───── Material provided ─────

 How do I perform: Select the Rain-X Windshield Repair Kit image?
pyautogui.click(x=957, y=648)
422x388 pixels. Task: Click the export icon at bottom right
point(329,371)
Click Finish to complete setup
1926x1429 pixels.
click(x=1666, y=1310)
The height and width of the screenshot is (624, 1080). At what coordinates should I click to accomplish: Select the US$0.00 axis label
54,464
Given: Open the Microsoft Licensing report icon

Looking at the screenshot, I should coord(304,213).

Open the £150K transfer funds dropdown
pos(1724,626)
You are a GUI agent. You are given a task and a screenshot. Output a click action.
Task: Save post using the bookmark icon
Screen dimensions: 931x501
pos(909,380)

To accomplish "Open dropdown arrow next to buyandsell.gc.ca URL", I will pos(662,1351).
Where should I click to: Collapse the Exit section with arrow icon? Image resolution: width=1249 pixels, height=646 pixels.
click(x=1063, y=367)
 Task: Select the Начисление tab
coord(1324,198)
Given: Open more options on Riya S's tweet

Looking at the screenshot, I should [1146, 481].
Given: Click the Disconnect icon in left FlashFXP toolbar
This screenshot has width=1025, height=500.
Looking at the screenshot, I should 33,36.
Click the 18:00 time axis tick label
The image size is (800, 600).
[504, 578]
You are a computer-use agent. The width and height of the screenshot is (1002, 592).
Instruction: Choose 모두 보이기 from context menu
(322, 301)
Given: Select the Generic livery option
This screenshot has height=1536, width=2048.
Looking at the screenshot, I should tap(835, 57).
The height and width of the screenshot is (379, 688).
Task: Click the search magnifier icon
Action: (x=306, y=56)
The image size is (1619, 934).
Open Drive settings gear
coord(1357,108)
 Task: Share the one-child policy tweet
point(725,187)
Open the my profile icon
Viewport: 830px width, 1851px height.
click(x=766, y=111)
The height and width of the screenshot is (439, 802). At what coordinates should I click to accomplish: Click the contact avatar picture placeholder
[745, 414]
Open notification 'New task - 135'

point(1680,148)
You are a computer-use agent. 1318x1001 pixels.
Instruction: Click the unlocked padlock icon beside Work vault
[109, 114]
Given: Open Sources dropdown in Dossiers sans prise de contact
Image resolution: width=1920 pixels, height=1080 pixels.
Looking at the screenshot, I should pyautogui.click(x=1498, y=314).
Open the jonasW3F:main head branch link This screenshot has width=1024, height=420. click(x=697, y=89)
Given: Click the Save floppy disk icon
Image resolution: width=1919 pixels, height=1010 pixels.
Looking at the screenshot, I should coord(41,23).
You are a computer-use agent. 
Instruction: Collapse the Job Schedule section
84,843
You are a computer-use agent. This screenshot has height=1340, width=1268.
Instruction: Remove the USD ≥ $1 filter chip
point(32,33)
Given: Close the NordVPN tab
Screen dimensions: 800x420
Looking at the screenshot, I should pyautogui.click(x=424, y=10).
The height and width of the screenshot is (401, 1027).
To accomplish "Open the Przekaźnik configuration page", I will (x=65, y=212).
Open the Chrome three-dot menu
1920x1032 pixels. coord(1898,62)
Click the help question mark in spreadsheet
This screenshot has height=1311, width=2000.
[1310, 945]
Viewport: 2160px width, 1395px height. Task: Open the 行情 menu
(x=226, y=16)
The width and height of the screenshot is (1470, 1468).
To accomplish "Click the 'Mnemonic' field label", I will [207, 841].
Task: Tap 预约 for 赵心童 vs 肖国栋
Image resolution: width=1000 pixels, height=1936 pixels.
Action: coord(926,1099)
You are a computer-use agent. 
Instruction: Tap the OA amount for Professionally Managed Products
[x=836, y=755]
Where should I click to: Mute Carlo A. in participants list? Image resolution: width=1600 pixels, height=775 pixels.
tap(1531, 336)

─────

#### Instruction:
Identify each line in the data above that contains the word "contact", and copy those lines.

#### Full output:
The height and width of the screenshot is (439, 802). At what coordinates should I click to accomplish: Click the contact avatar picture placeholder
Given: Open Sources dropdown in Dossiers sans prise de contact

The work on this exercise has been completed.